## Aim of the exercise
Transcribe the entries below word for word, beginning at the line with "Task: Click info icon beside Piyasa değ." and stopping after the line with "The height and width of the screenshot is (724, 1568)."; drop all pictures.

## Input data
*** Begin section ***
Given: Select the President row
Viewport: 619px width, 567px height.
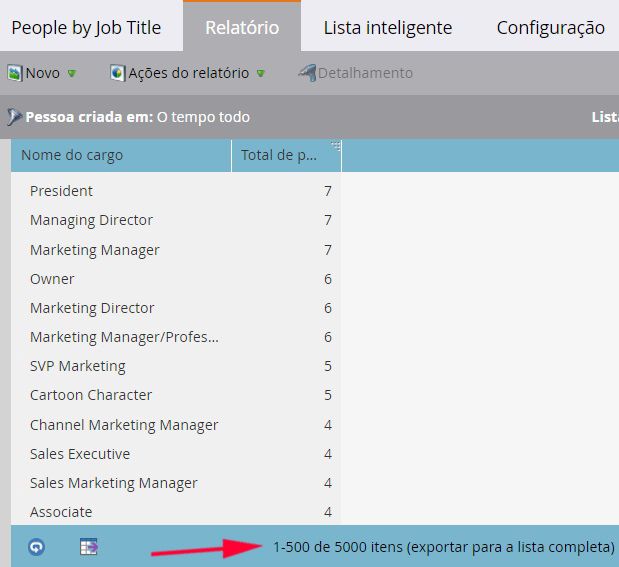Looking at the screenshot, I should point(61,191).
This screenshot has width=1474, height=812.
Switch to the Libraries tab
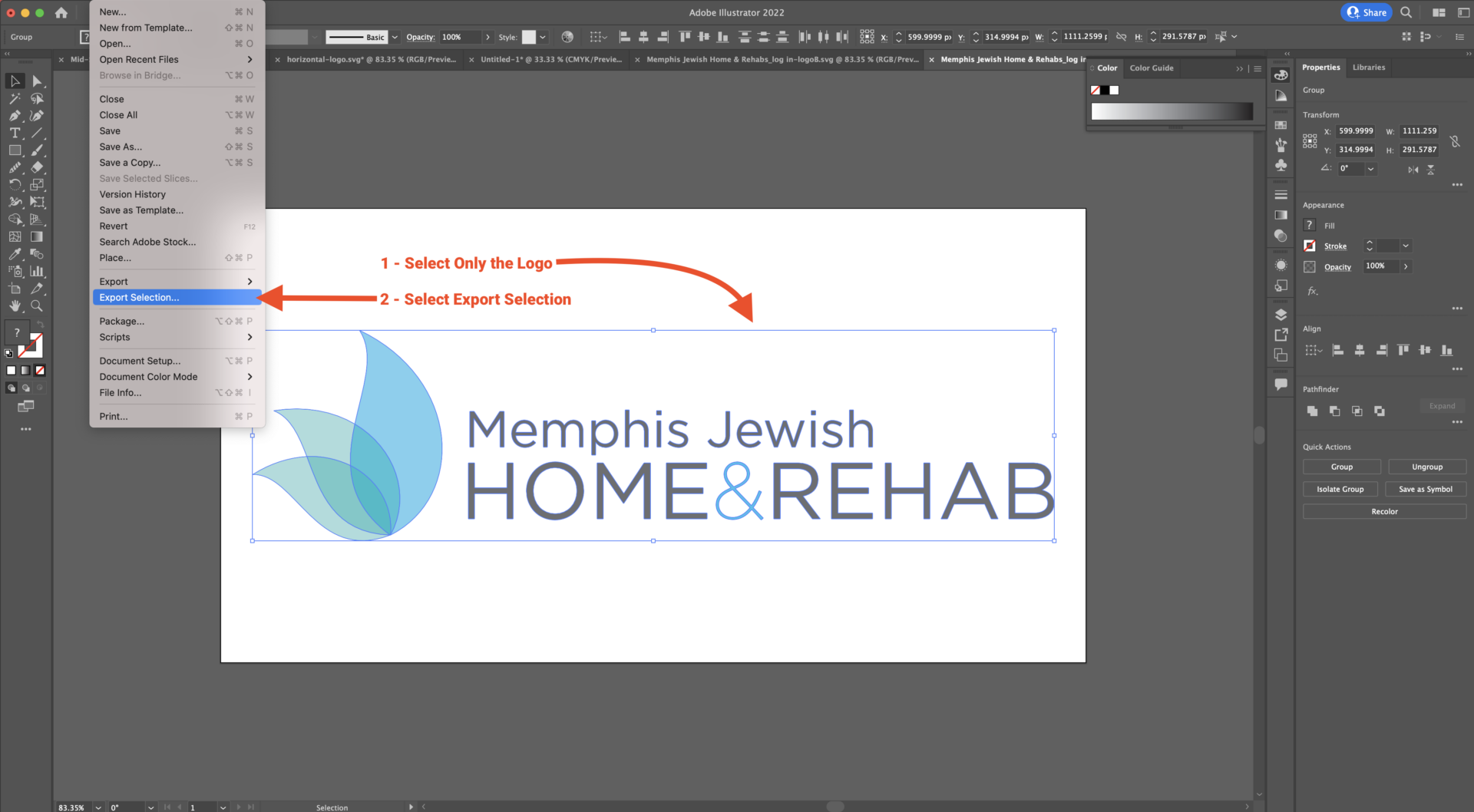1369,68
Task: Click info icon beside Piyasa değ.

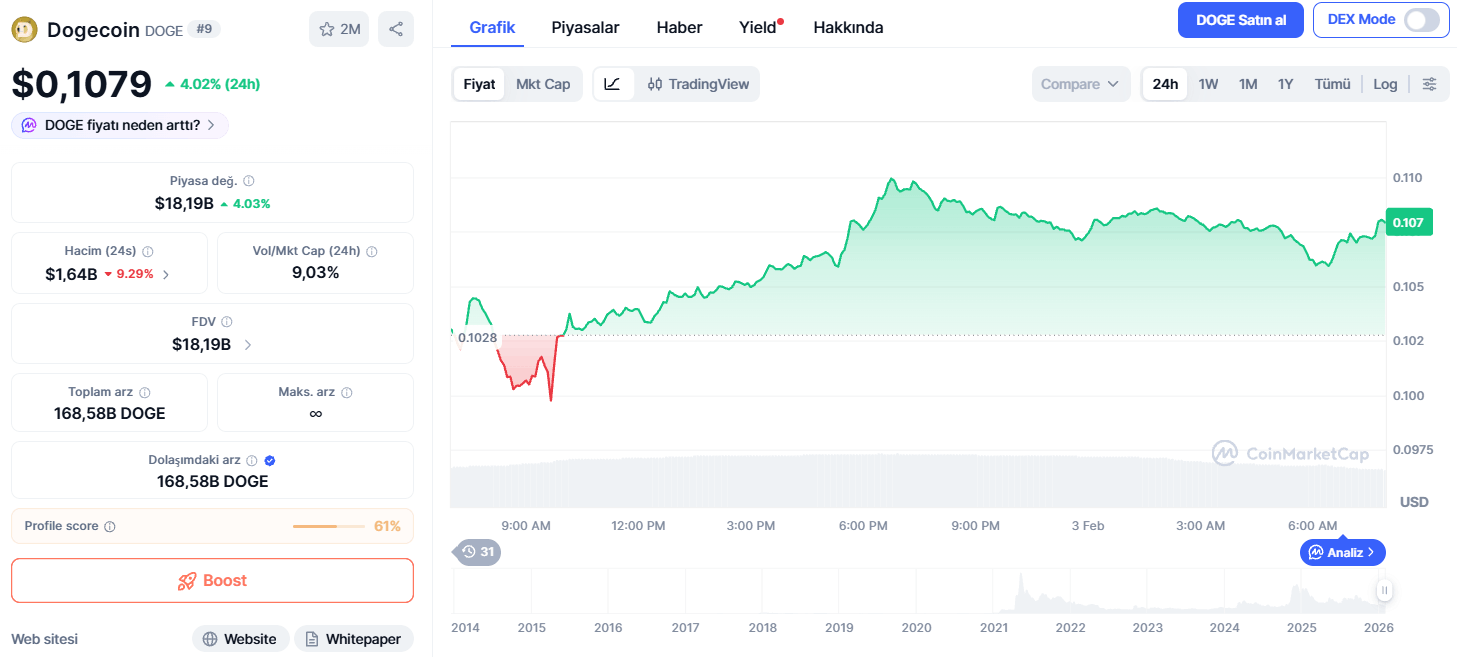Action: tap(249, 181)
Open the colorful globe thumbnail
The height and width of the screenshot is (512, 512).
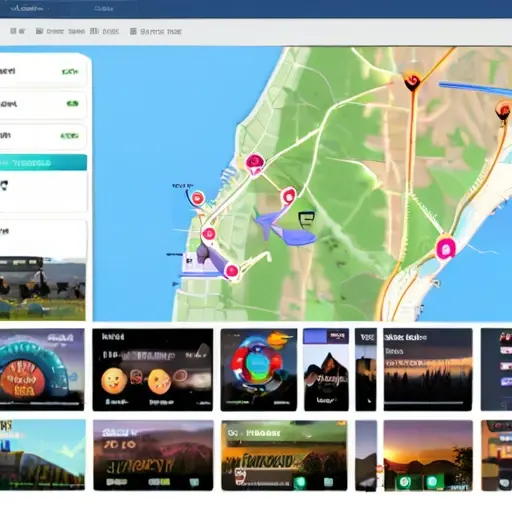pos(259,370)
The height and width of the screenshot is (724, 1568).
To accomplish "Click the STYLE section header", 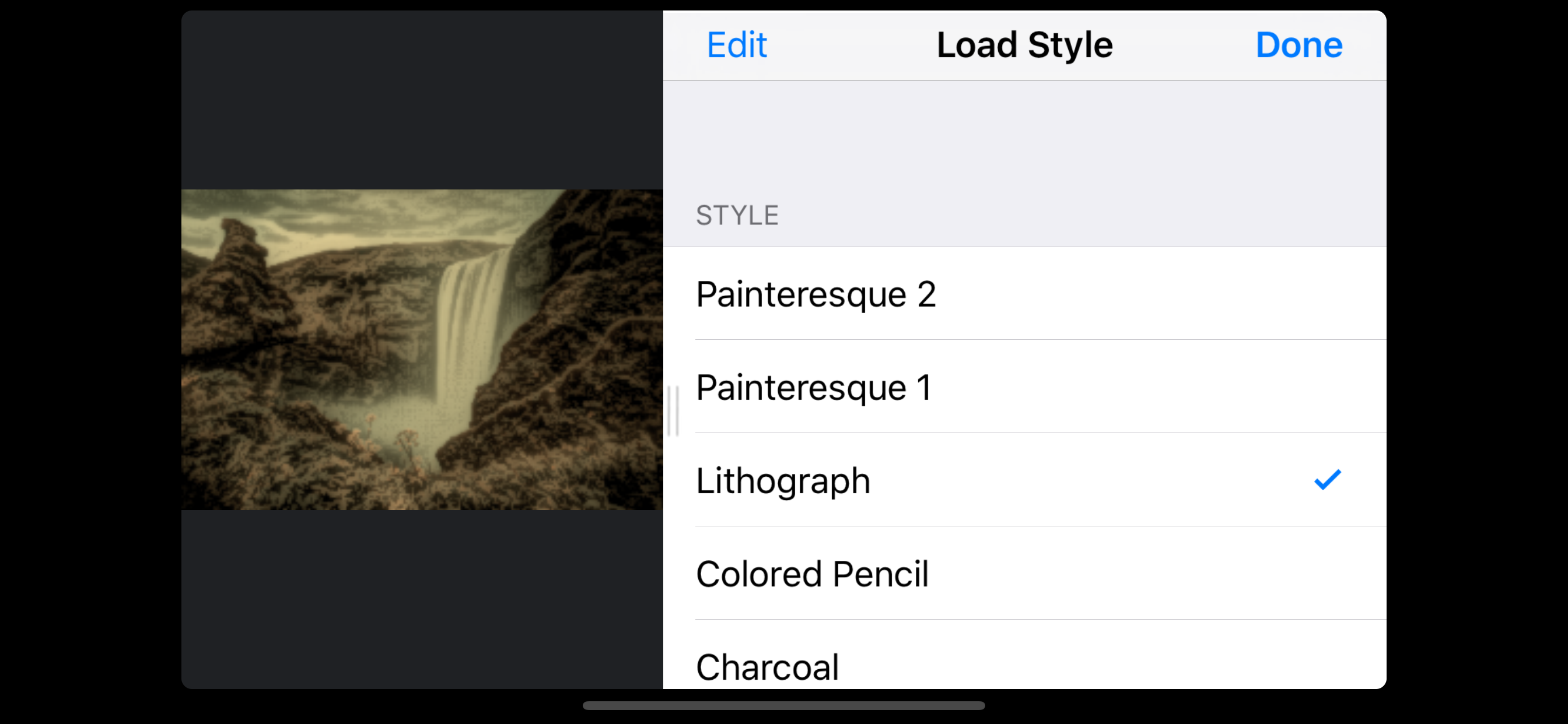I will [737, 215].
*** End section ***
## Response for this exercise
Task: Click info icon beside Piyasa değ.

Action: tap(249, 181)
Open the colorful globe thumbnail
The height and width of the screenshot is (512, 512).
pos(259,370)
The height and width of the screenshot is (724, 1568).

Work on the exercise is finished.